Cool Stuff: Massena LAB and UNIMATIC Launch the Limited-Edition U1-SPG for NASA’s Artemis Missions3/12/2025 Massena LAB (massenalab.com) is an independent watch brand and design studio founded by industry veteran William Massena. Known for its collaborations with respected watchmakers and limited-edition timepieces, Massena LAB blends vintage inspiration with modern craftsmanship, appealing to collectors who appreciate thoughtful design and horological storytelling. Massena LAB and UNIMATIC introduce the Modello Uno U1-SPG, a NASA-signed, limited-edition GMT watch celebrating the Artemis missions. Inspired by NASA’s Space Launch System (SLS) rocket, the U1-SPG features a 40mm stainless steel case coated in burnt orange Cerakote™, with a deep charcoal Cerakote™ bezel and crown. Its matte black dial, signed “NASA,” boasts luminous hands, a 24-hour track, and a rotating bezel for optimal legibility. A sapphire crystal with anti-reflective coating ensures clarity. The U1-SPG is powered by the automatic Seiko NH34A movement and offers a 42-hour power reserve. The engraved case back features NASA’s Artemis emblem, symbolizing humanity’s return to the Moon.

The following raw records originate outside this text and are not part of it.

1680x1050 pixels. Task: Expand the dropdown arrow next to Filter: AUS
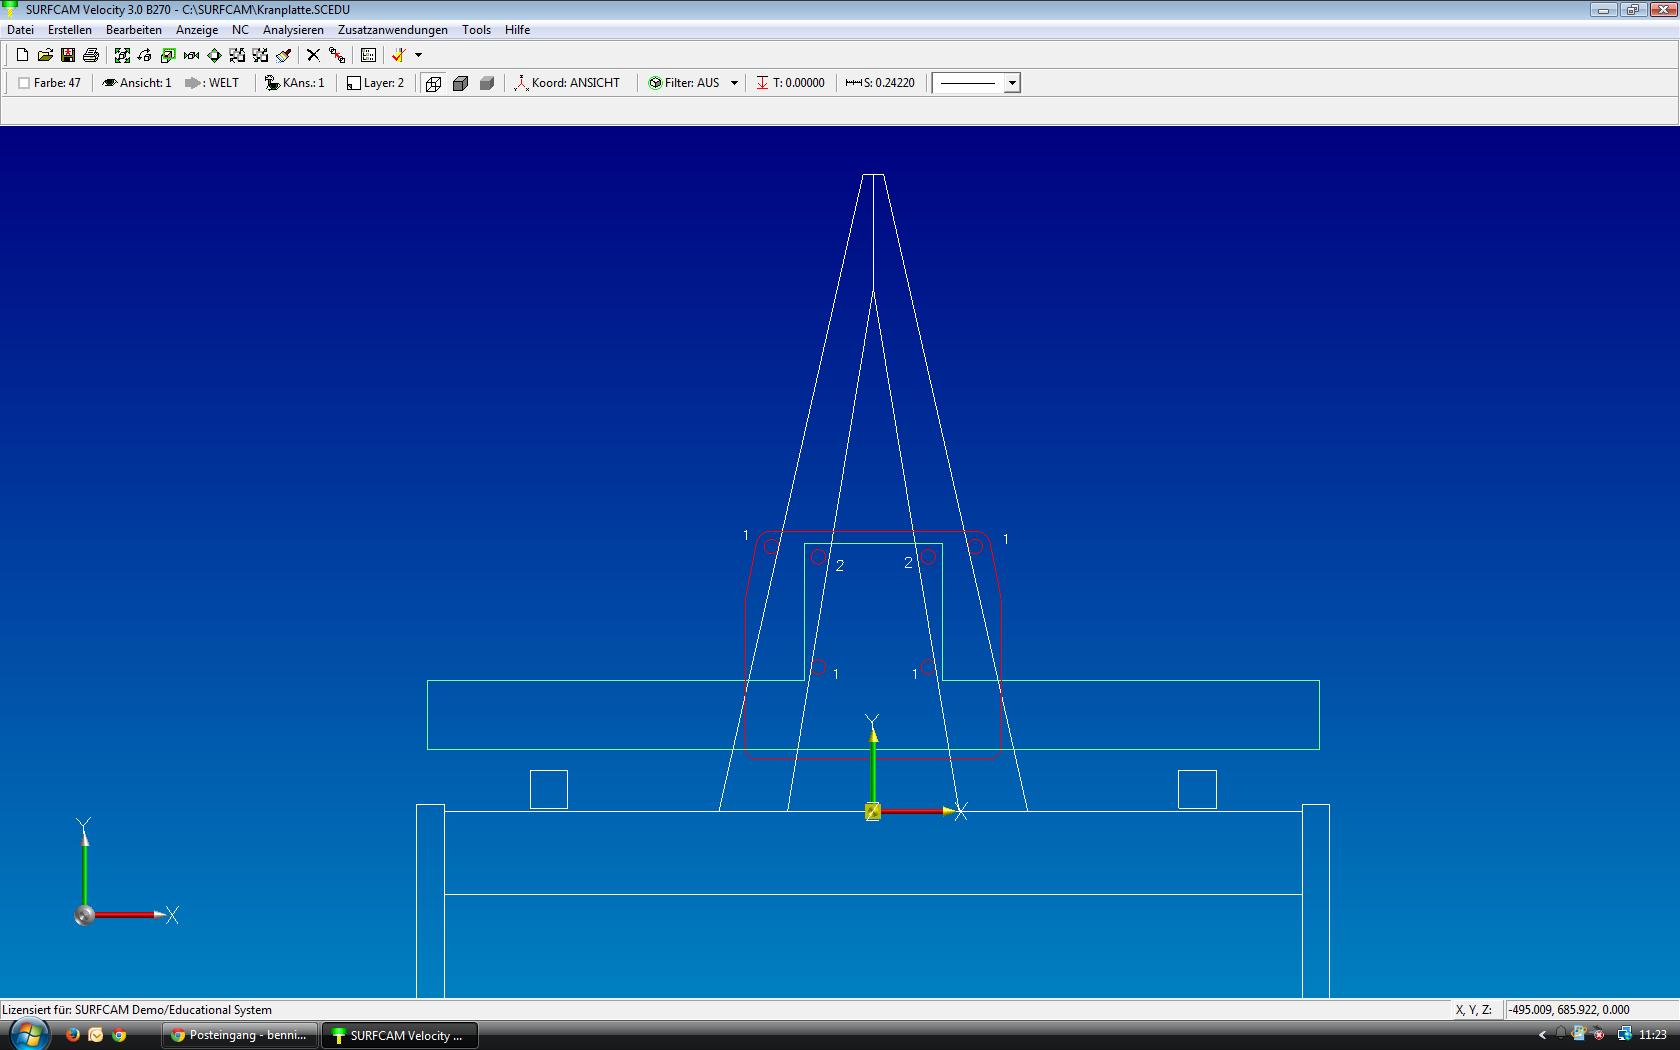tap(734, 83)
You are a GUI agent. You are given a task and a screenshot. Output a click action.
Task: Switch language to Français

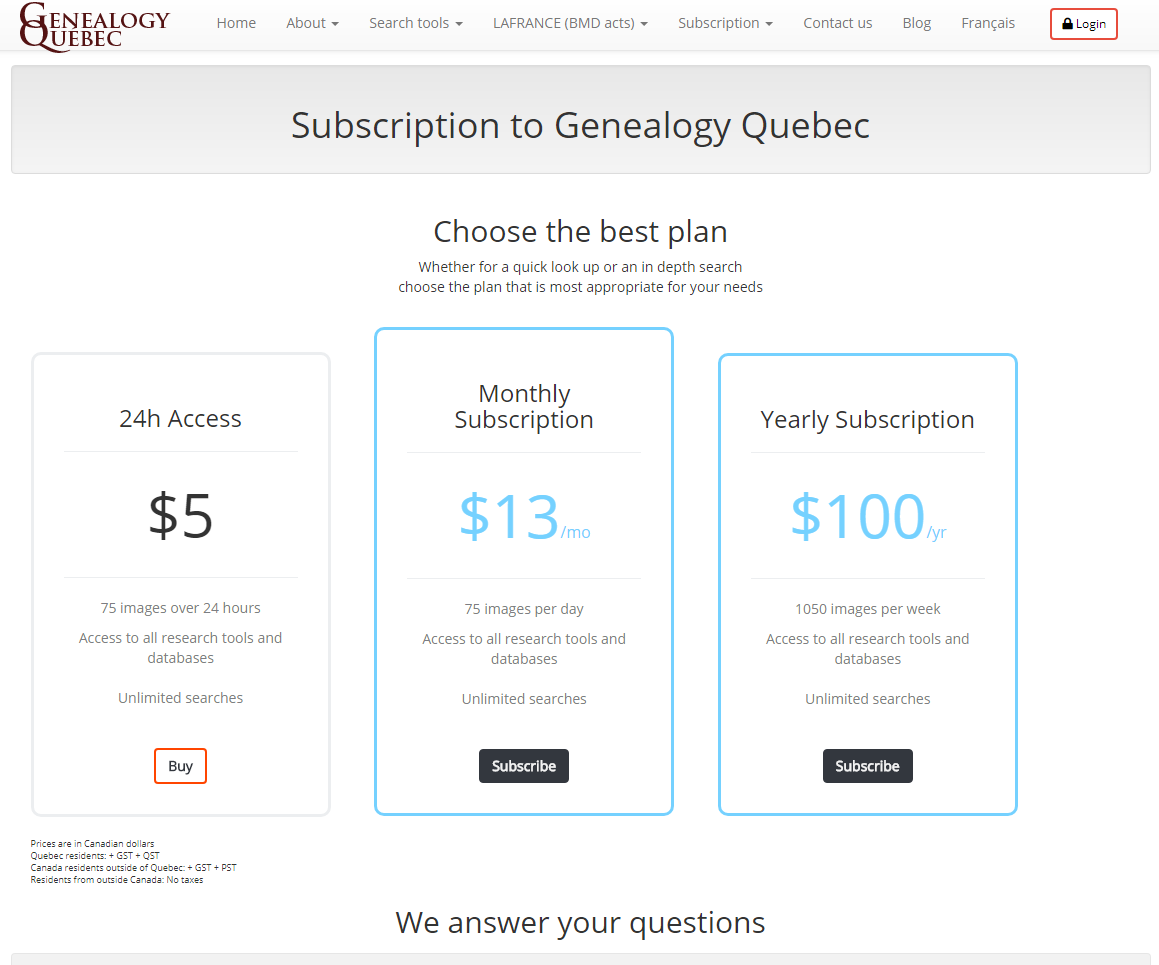tap(988, 23)
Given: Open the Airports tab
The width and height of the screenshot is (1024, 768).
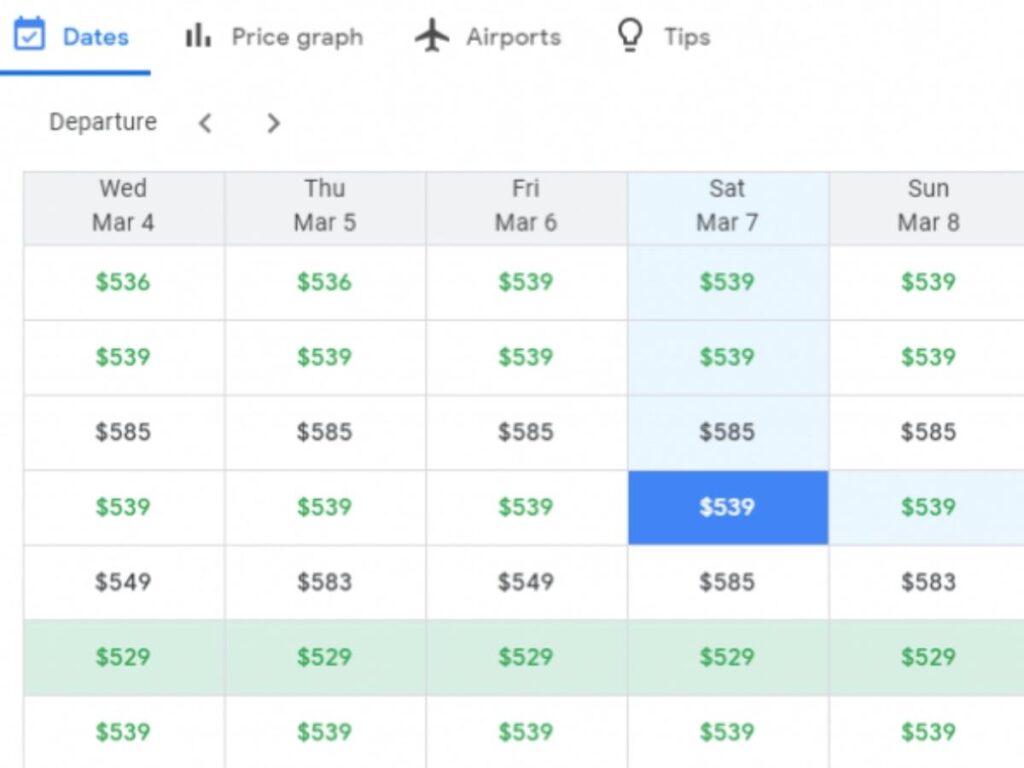Looking at the screenshot, I should (512, 36).
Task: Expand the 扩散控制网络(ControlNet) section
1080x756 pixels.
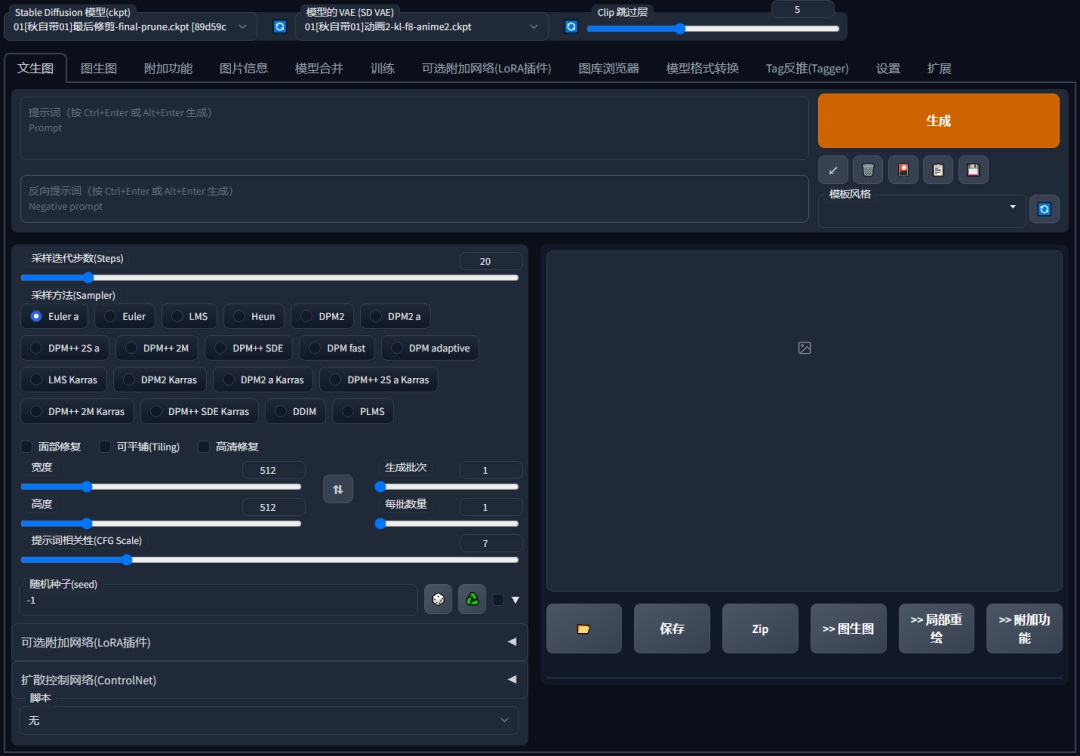Action: tap(269, 680)
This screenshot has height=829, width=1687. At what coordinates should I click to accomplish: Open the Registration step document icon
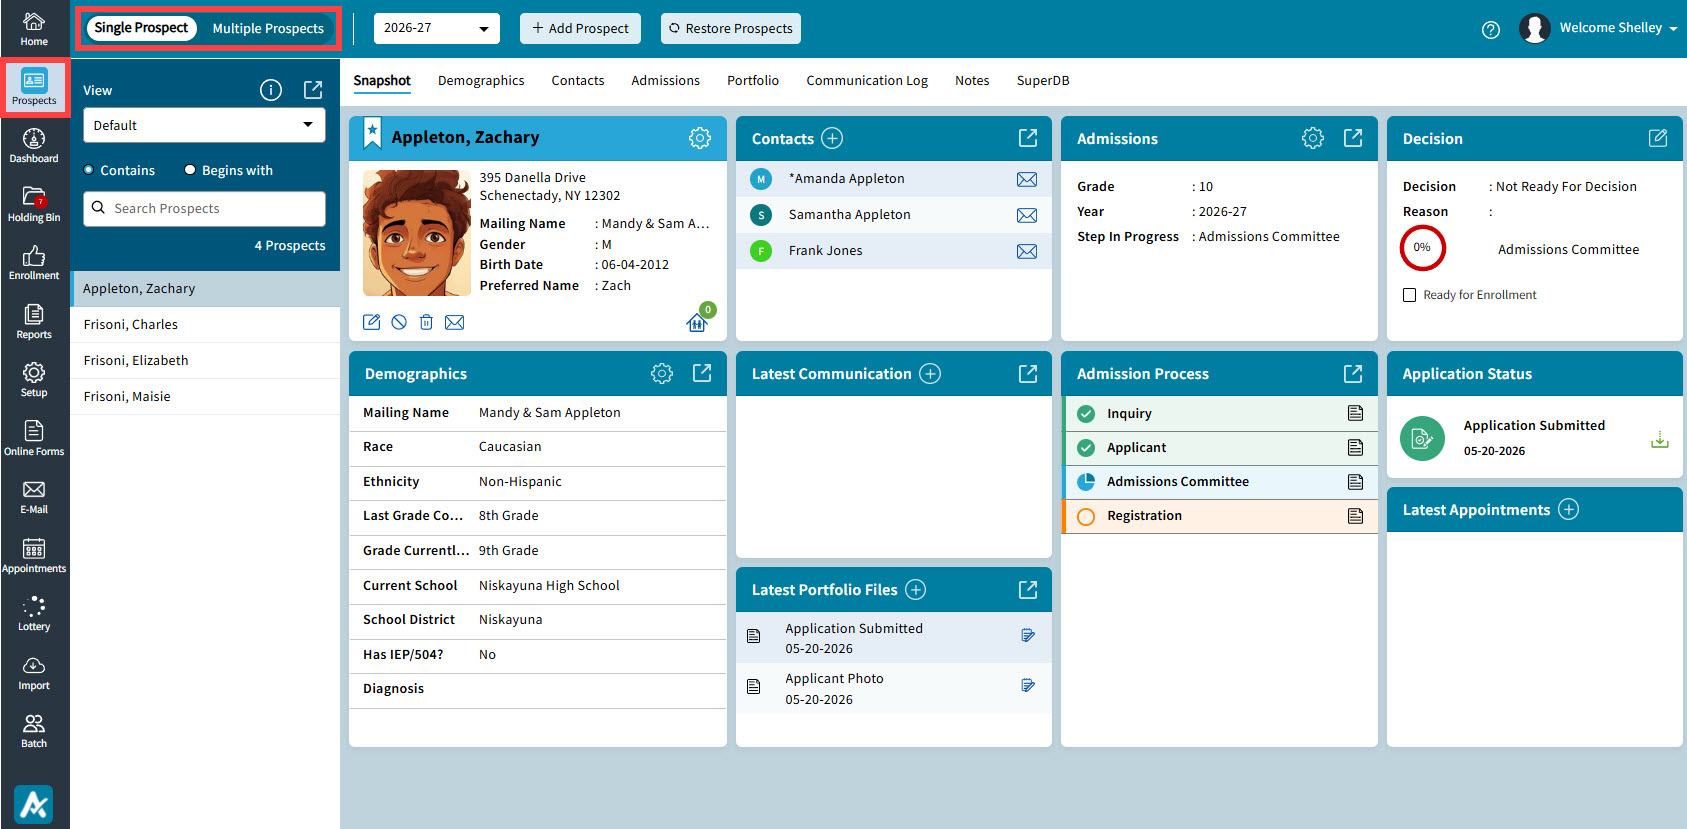1356,516
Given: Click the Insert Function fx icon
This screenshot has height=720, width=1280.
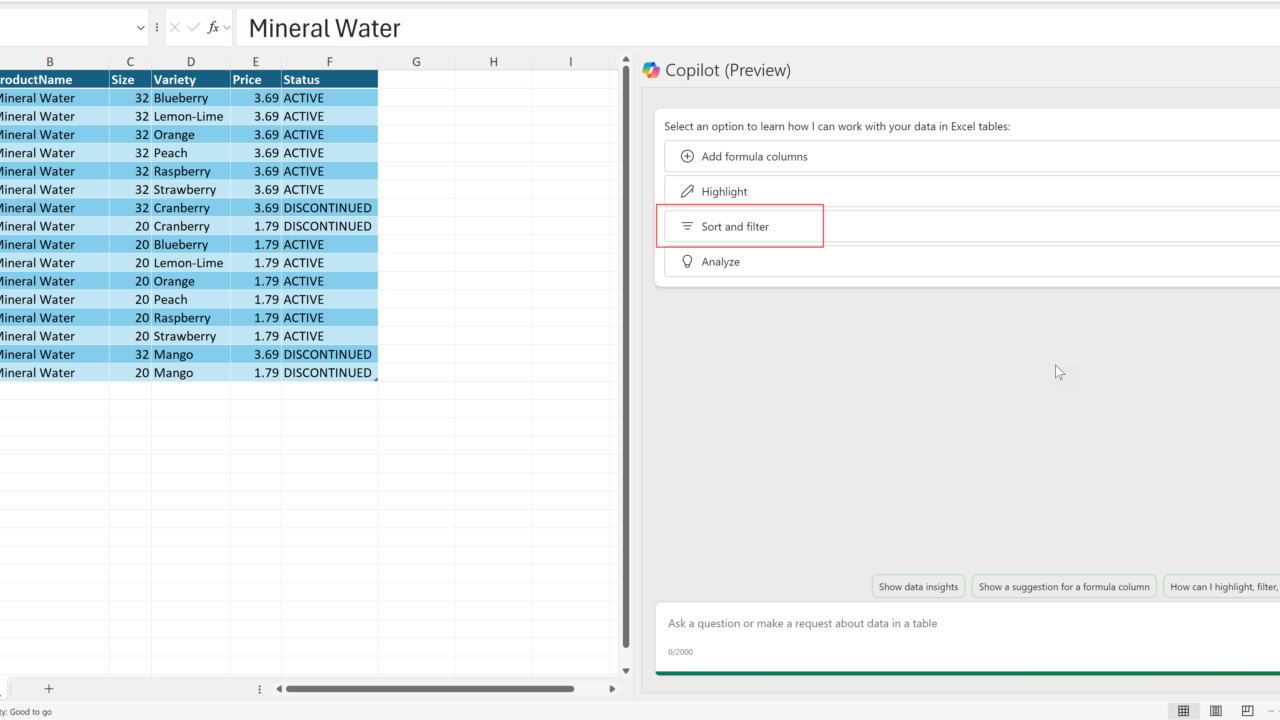Looking at the screenshot, I should point(213,28).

A tribute to 1960s retrofuturism and "2001: A Space Odyssey", each watch comes in a rugged UNIMATIC x Massena LAB case with extra straps, a NASA patch, and a unique ID seal. Operating at the intersection of connoisseurship and creativity, Massena LAB offers timepieces that are both collectible and wearable—designed for those who value history, innovation, and the art of watchmaking. A limited edition of only 99 pieces to be released on March 12th.